Exercise prompt
Find every line in the rows below that contains the word "Click" and copy each of those lines in full.

Available data
◆ ◆ ◆
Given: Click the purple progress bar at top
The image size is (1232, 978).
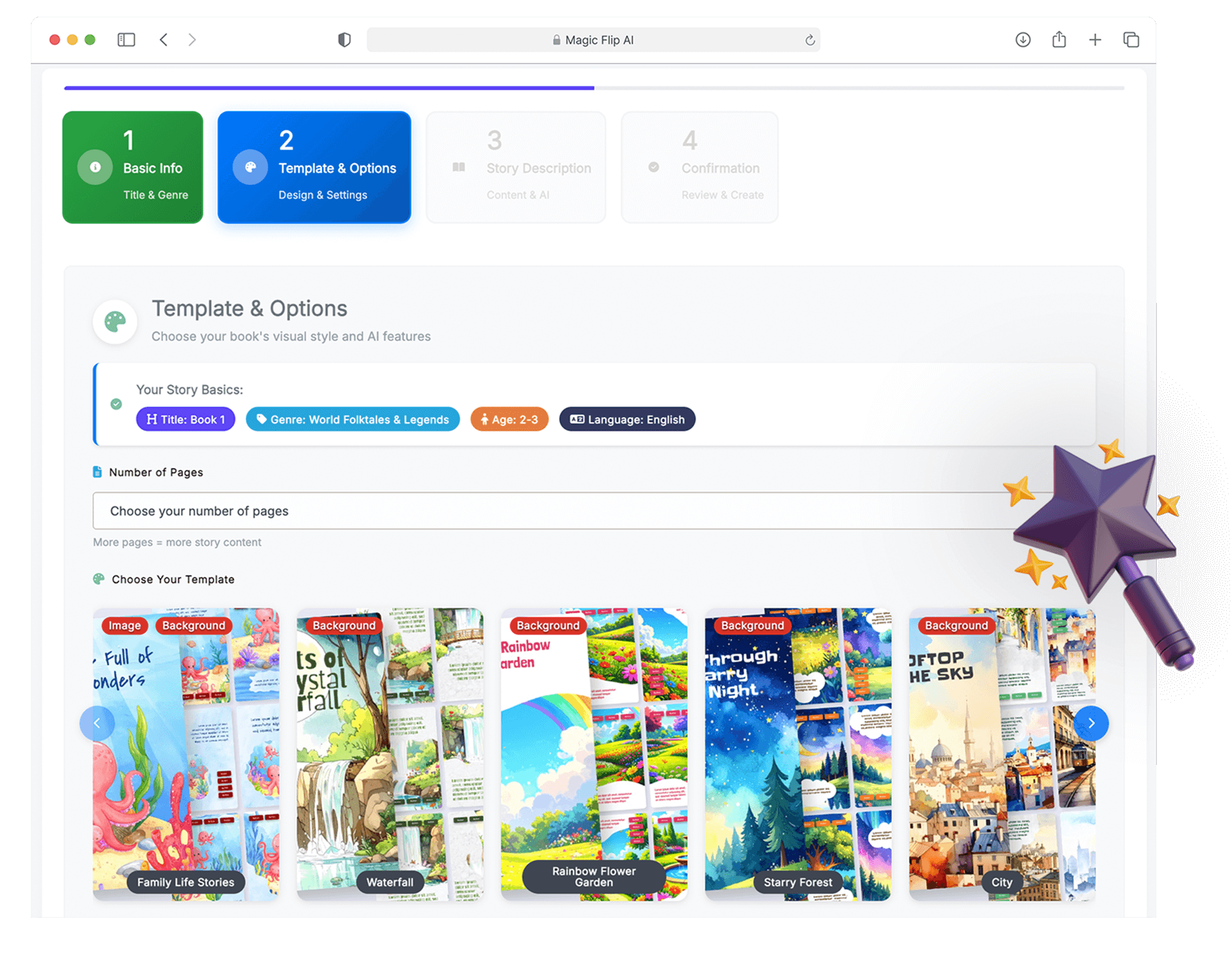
◆ ◆ ◆
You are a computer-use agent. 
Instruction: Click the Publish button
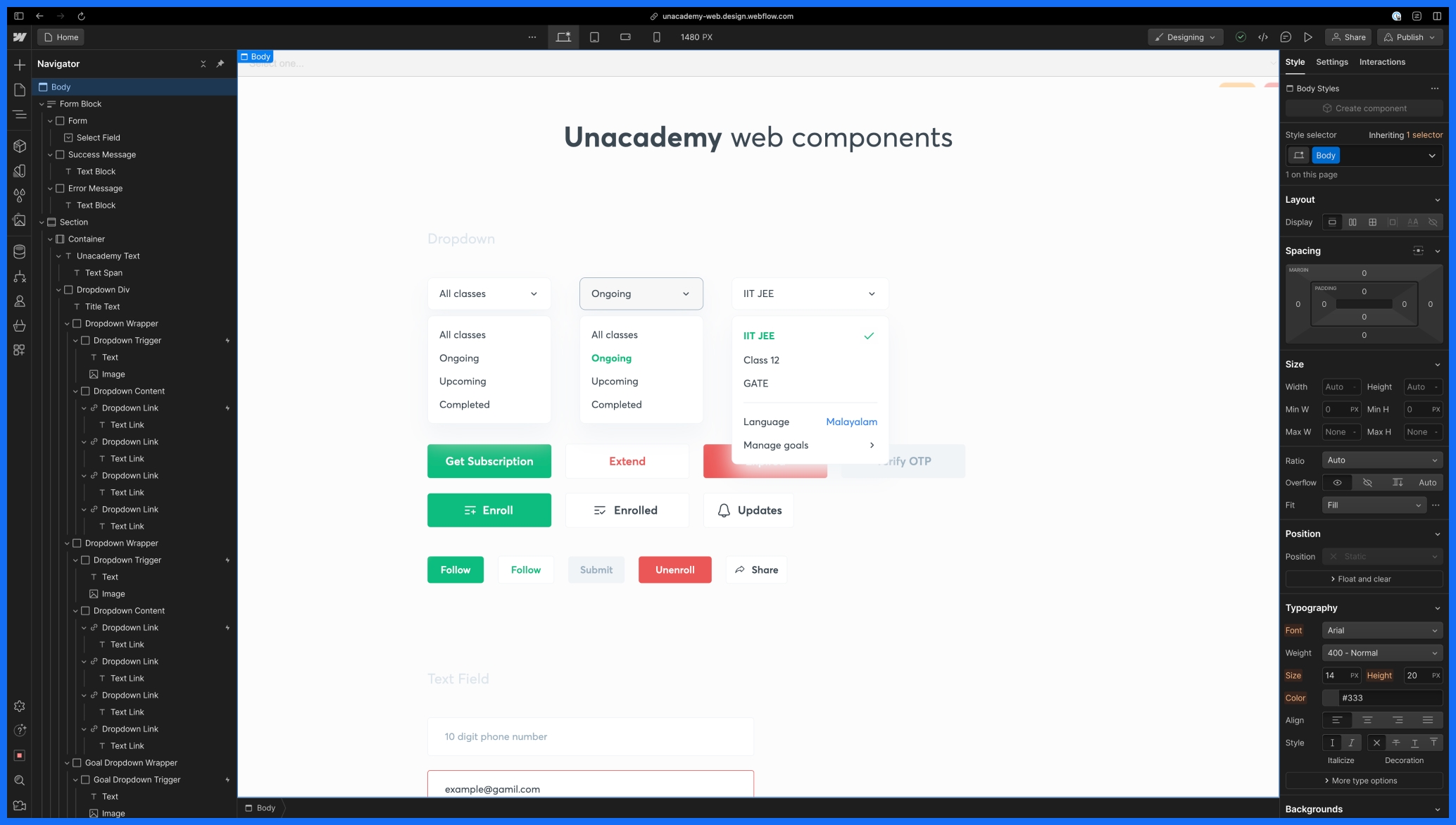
◆ ◆ ◆
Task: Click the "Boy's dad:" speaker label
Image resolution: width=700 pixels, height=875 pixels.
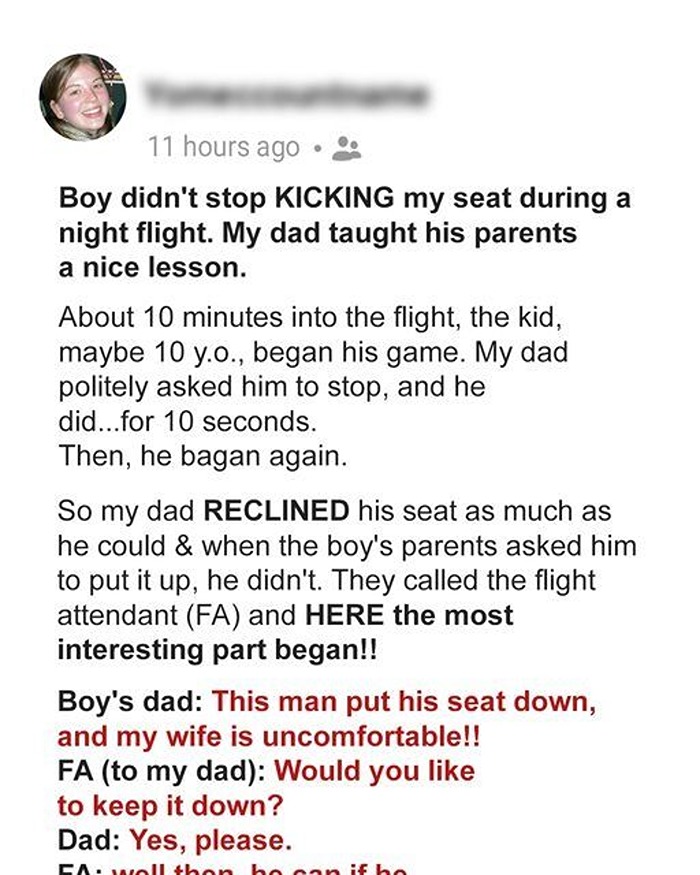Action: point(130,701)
◆ ◆ ◆
Task output
Given: Click the purple progress bar at top
Instruction: Click the Publish button
Task: Click the "Boy's dad:" speaker label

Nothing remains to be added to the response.